"I like living. I have sometimes been wildly, despairingly, acutely miserable, racked with sorrow, but through it all I still know quite certainly that just to be alive is a grand thing." ~ Dame Agatha Christie



Wednesday, August 26, 2009

Contemplating Camelot

"Don't let it be forgot, that once there was a spot, for one brief, shining moment, that was known as Camelot" (lyrics by Lerner and Loewe)

I have spent my life feeling a part of that American phenomenon known as "Camelot"...the generation who heard as children in grade school that we should, "Ask not what your country can do for you, but ask what you can do for your country". As I entered my teens and began to look at my future and how I wanted to serve, I was told, "There are those who look at things the way they are, and ask why...I dream of things that never were, and ask why not?"

I watched in horror as we lost first Dr. Martin Luther King, Jr. and then Robert Kennedy. While losing my innocence in the way I viewed the world, I was still encouraged by the ideals that one person can, like a ripple from a pebble thrown in a pond, make a discernible difference.

As the decades passed, we saw our politicians fall from their pedestals with increasing rapidity. Even a U.S. President resigned. Camelot's children grew and we realized that the younger generation of Kennedys were just as fallible as we "ordinary" folks and that mental and physical problems did not discriminate.

I am not one who believes in "The Kennedy Curse" but I am convinced that the responsibility of a life dedicated to public service opens a person's life--in this media age--to immense amounts of pressure. Human mistakes are magnified.
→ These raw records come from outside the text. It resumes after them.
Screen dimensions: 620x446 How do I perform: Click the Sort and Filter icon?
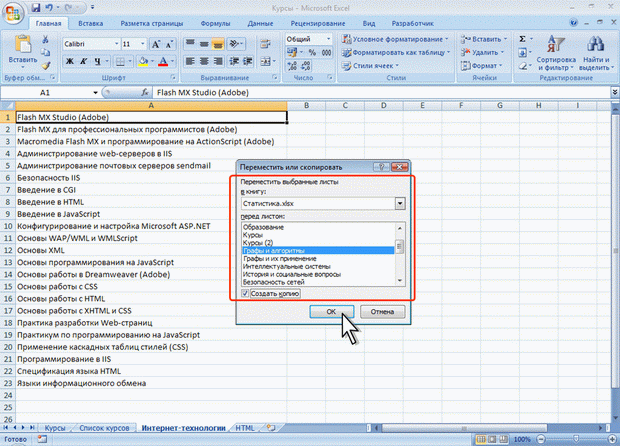pos(556,44)
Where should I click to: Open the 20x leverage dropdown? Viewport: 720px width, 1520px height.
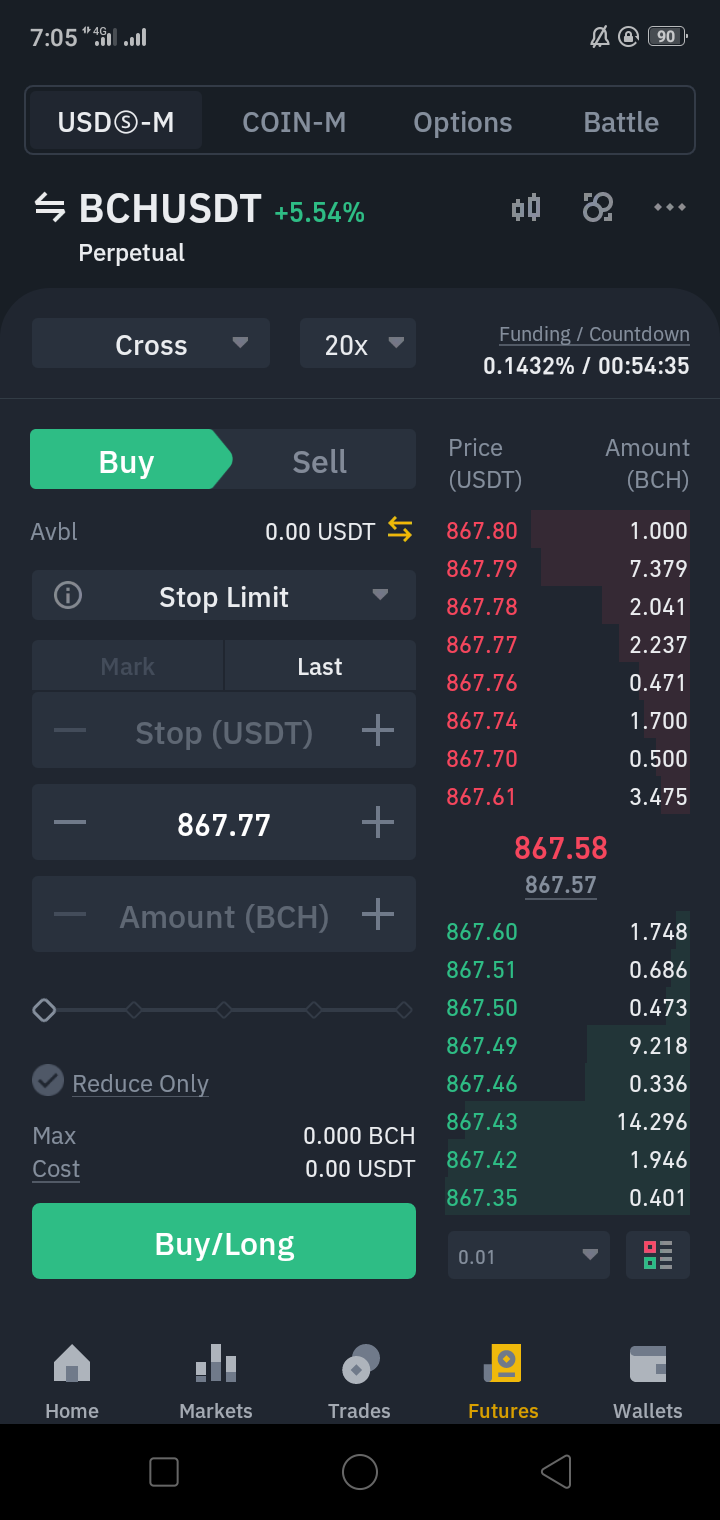pos(358,344)
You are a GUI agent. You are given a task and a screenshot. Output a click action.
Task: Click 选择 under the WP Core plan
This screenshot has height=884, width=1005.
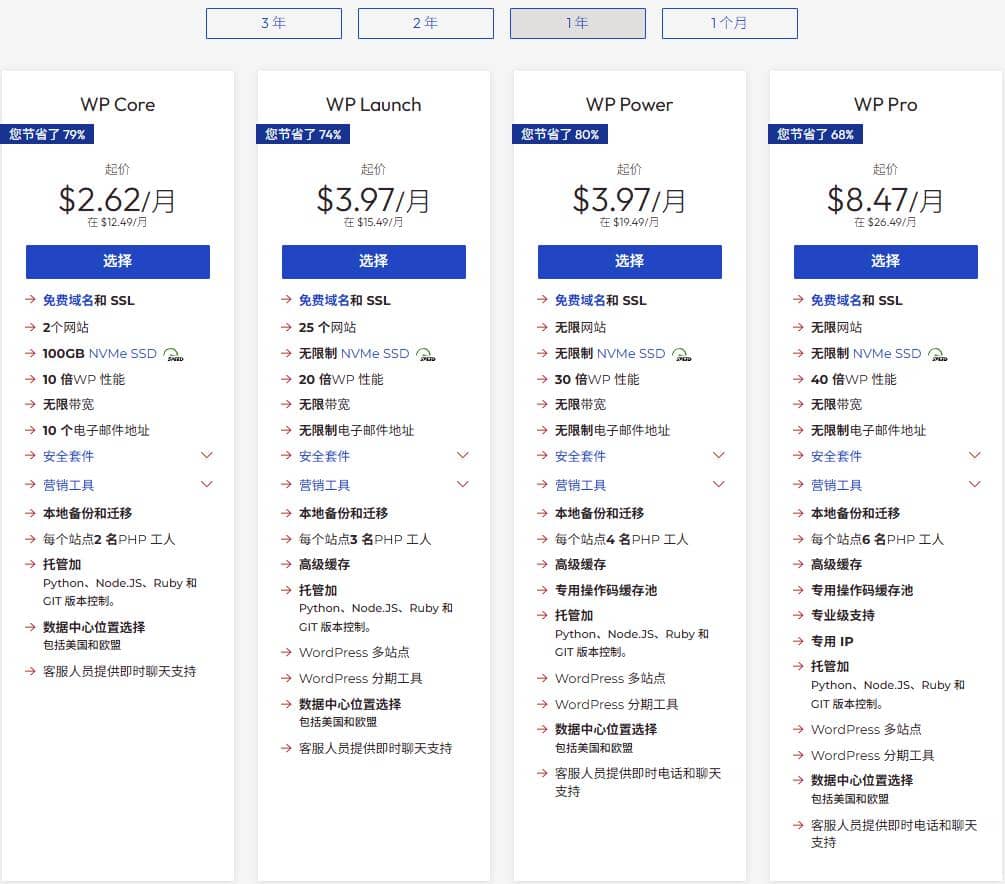[x=117, y=261]
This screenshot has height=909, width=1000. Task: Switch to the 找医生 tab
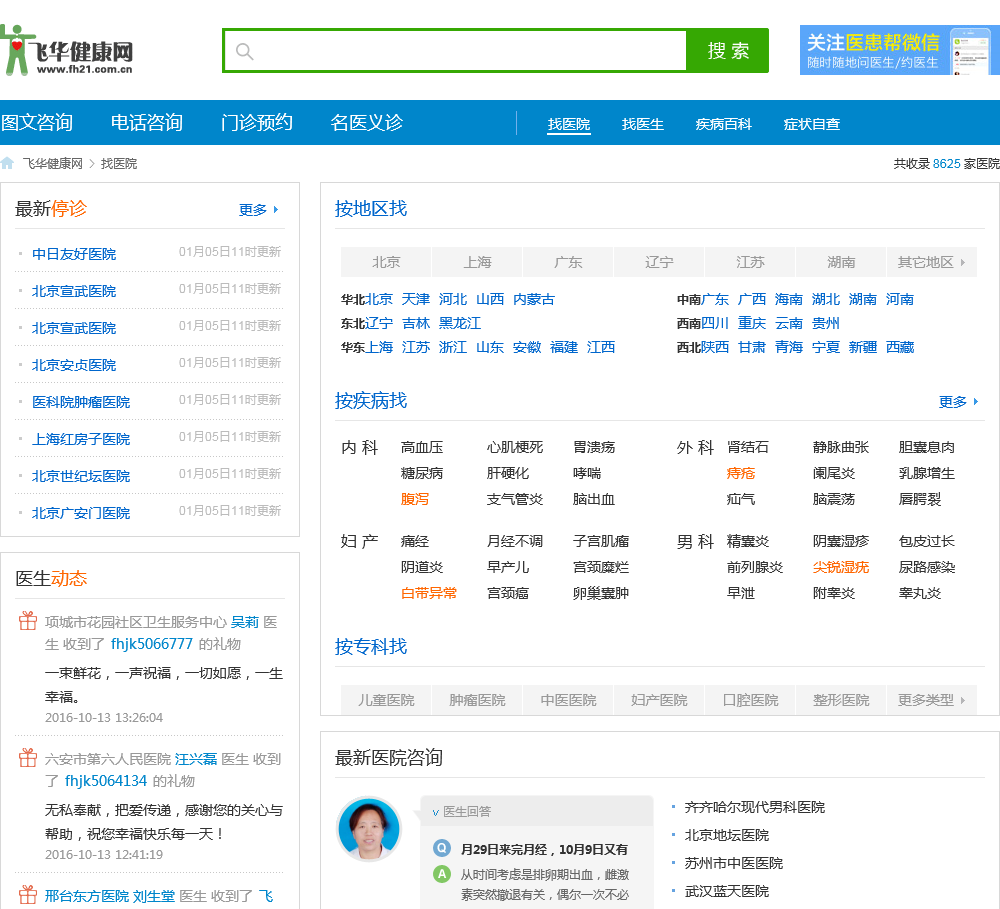(642, 124)
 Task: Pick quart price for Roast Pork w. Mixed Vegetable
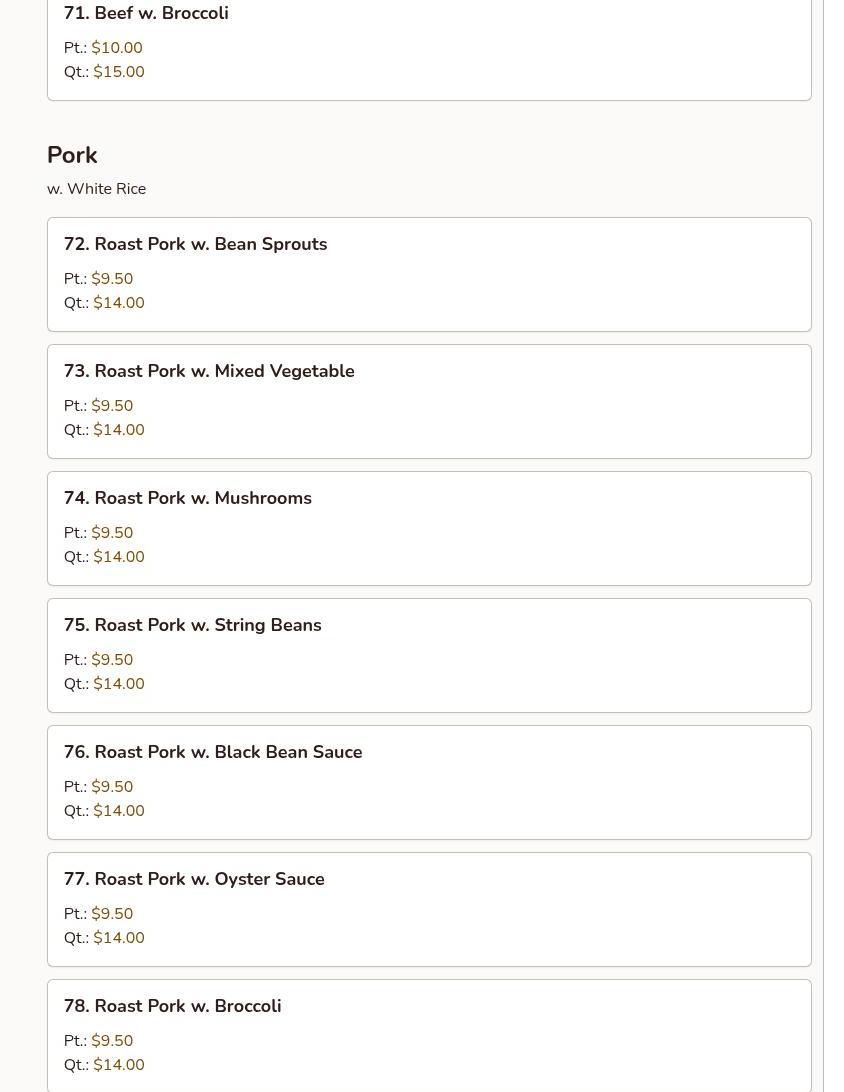point(118,430)
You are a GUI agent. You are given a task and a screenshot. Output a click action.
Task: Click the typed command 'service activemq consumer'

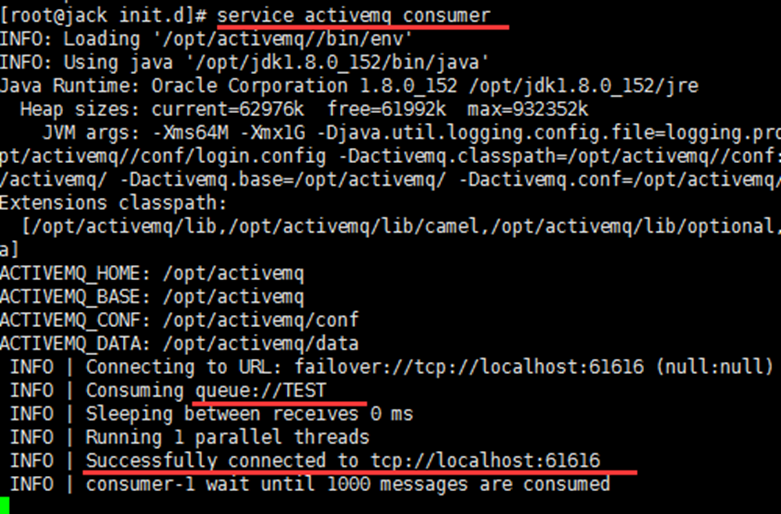354,16
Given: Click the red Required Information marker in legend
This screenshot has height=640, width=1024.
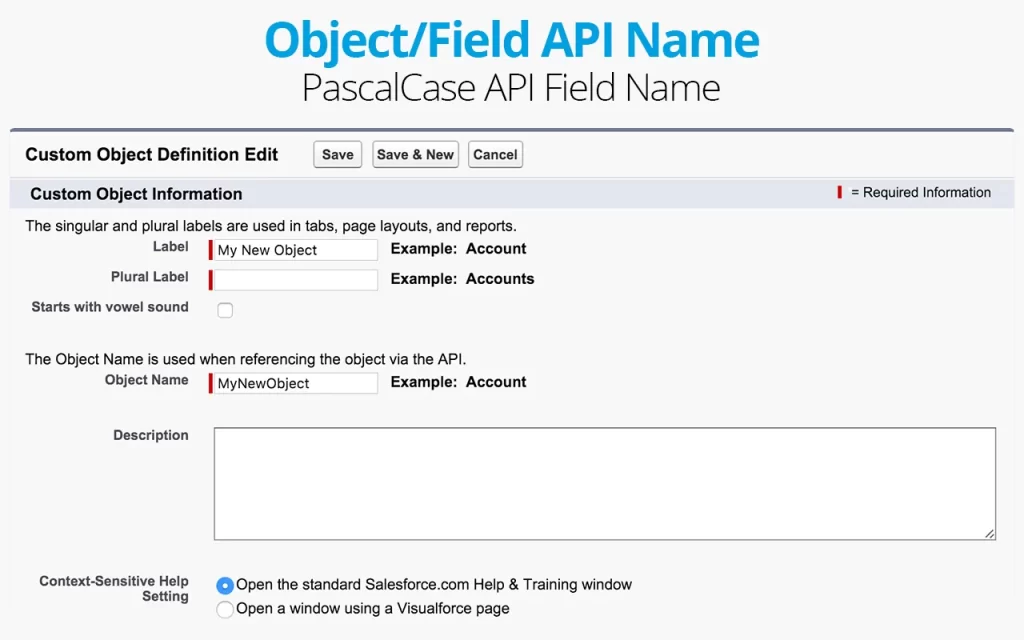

Society would rather publicize the negative and sensationalize those mistakes in judgement and forget the still, small, labor-intensive activities that day-by-day make an enormous impact on our future generations.

Younger Kennedys are still available and can keep the dreams of their dads and uncles alive. There is still hope for this great land. Caroline is an accomplished author. Maria serves as First Lady of California and still works in broadcast journalism, recently on a documentary for HBO on Alzheimer's. Patrick serves Rhode Island in the U.S. House. Kathleen served Virginia well as Lieutenant Governor. Timothy is the chairman of Special Olympics, the organization founded by his mother, the late Eunice Kennedy Shriver. Robert Jr. is active in environmental projects, especially regarding water pollution.

"The work goes on, the cause endures, the hope still lives and the dreams shall never die."

Rest in peace, Senator Edward Moore Kennedy...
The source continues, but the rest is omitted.